Interesting results were also demonstrated in a large open label study of 417 participants with liver or bile duct disease. Most of these patients had long-standing symptoms, some of them for many years. They suffered from upper abdominal pain, bloating, constipation, lack of appetite, and nausea. These patients were treated with artichoke leaf extract for 4 weeks. After 1 week, about 70% of the patients experienced improvement of their symptoms, and after 4 weeks, the percentage was even higher (approximately 85%) (Held 1991).

Even more remarkable improvement was shown in another open label study (Fintelmann 1996) where 553 outpatients with nonspecific dyspeptic complaints were treated with a standardized artichoke leaf extract. The subjective complaints declined significantly within 6 weeks of treatment. Improvements in vomiting (88%), nausea (83%), abdominal pain (76%), loss of appetite (72%), severe constipation (71%), flatulence (68%), and fat intolerance (59%) were noted.

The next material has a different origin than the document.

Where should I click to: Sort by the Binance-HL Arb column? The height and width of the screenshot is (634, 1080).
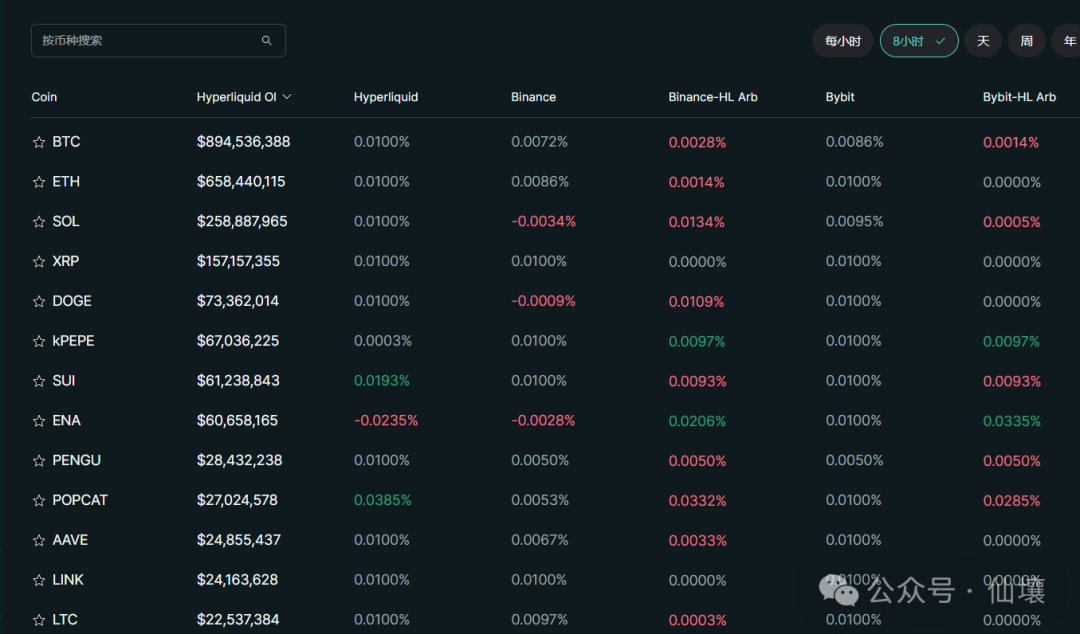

Ninety-eight percent of the patients judged the effect of the extract to be considerably better, somewhat better, or equal to that achieved during previous treatment with other drugs. The dosage used in this study was 1-2 capsules, 3 times daily of the preparation Hepar-SL Forte. One capsule contains 320 mg of dry extract of artichoke leaves, standardized to provide 3% caffeoylquinic acid.

The study by Fintelmann (1996) not only confirmed the efficacy of the artichoke extract for dyspepsia, but also demonstrated a significant effect of the extract on fat (lipid) metabolism. The researchers found a significant decline in both cholesterol and triglyceride levels in the blood, which confirmed a discovery made as early as the 1930s.

Artichoke leaf extract is well tolerated and has few side effects in recommended dosages. The use of the artichoke plant as food in many countries over hundreds of years supports the safety of consumption. More important, however, is that several rigorous studies report the absence of adverse effects when using a standardized extract compared to the placebo. In a large safety study, only one out of 100 subjects reported mild side effects such as transient increases in flatulence.

Local eczematous reactions have been reported after occupational exposure and skin contact with the fresh plant or its dried parts. Such an allergy should be considered a contraindication for external use of the extract, although no reactions to orally ingested extract have been observed so far. Because of its bile-stimulating effect, the extract should not be taken by individuals with gallstones or other bile duct occlusion.

An artichoke extract is now available in the United States. While the German artichoke products, cited in most European studies, typically contain 3% caffeoylquinic acids, this artichoke extract is standardized to contain 15% caffeoylquinic acids, calculated as chlorogenic acid.

Artichoke leaf extract has proven to be a safe and natural way to maintain and improve general health because of its many applications to improve essential physiological functions. As a nutritional supplement and antioxidant, it can safely be used as an adjunct to conventional therapies.